Le Parlement yéménite proteste face à l'augmentation des prix du carburant, de l'électricité et de l'eau

Short Url
Publié le Lundi 16 janvier 2023

Le Parlement yéménite proteste face à l'augmentation des prix du carburant, de l'électricité et de l'eau

  • Les députés exhortent le gouvernement à revenir sur ses décisions et à trouver d'autres moyens permettant de générer des revenus sans porter préjudice à la population
  • «Ces décisions ne tiennent pas compte des conditions de vie des citoyens et ne prévoient pas d'alternatives pour les militaires, les fonctionnaires et les personnes à faibles revenus»

AL-MOUKALLA: Le Parlement yéménite a ouvertement dénoncé la décision du gouvernement d'augmenter les prix des carburants et des services publics, ainsi que d'autres sources de revenus. Ce n'est pas la première fois que le gouvernement s'oppose aux politiques du gouvernement.

L'autorité exécutive du Parlement affirme que la décision d'augmenter les prix des carburants et des services d'eau et d'électricité prise par le gouvernement fait abstraction des conditions de vie misérables des citoyens et de la situation économique qui s'aggrave.

L'autorité exige que le gouvernement revienne sur ses décisions et qu’il trouve d'autres moyens pour générer des revenus sans porter préjudice à la population.

«Ces décisions ne tiennent pas compte des conditions de vie des citoyens et ne prévoient pas d'alternatives pour les militaires, les fonctionnaires et les personnes à faibles revenus», précisent les députés dans un communiqué.

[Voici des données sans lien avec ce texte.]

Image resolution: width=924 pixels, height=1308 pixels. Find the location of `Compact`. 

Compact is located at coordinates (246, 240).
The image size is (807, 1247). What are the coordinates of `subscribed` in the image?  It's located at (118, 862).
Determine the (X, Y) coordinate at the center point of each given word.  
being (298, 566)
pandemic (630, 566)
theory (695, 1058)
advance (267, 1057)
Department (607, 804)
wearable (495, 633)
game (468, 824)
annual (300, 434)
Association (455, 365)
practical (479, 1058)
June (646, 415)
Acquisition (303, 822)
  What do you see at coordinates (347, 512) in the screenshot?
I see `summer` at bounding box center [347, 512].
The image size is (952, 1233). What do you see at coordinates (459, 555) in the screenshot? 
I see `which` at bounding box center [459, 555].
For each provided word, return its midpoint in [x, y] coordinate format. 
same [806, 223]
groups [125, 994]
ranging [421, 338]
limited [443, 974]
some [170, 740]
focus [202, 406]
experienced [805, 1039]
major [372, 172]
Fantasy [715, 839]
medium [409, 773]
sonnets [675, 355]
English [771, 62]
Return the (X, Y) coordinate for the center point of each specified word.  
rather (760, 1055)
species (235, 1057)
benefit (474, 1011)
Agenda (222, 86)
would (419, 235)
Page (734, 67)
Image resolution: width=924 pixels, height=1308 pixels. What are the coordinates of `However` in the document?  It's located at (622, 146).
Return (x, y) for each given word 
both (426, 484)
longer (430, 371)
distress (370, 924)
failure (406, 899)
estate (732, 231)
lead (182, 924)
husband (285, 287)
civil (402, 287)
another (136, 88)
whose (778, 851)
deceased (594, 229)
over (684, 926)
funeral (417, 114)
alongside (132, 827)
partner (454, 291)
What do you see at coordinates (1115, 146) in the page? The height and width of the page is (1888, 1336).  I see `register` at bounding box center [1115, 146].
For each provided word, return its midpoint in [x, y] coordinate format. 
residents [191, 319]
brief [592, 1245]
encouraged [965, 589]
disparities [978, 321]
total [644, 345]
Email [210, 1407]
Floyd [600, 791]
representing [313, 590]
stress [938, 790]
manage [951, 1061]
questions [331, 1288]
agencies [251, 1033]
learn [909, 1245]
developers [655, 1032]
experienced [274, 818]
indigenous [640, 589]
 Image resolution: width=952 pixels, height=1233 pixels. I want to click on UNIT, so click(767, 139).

Sous la direction du Premier ministre du Yémen, Maïn Abdelmalik Saïd, le Conseil économique suprême a approuvé une hausse des droits de douane sur les produits non essentiels (50%), une élévation du prix du carburant (100%), une hausse du prix du gaz domestique (50%) ainsi qu’une augmentation graduelle des factures d'électricité et d'eau dans les régions contrôlées par le gouvernement.

Le conseil estime en outre que ces mesures sont destinées à stabiliser la valeur du riyal yéménite (YER), à renforcer l'économie et à réduire la pauvreté.

Les responsables de haut niveau, y compris les députés, les défenseurs des droits de l'homme et la population dans son ensemble accusent le gouvernement de plonger le pays dans une situation humanitaire encore plus catastrophique.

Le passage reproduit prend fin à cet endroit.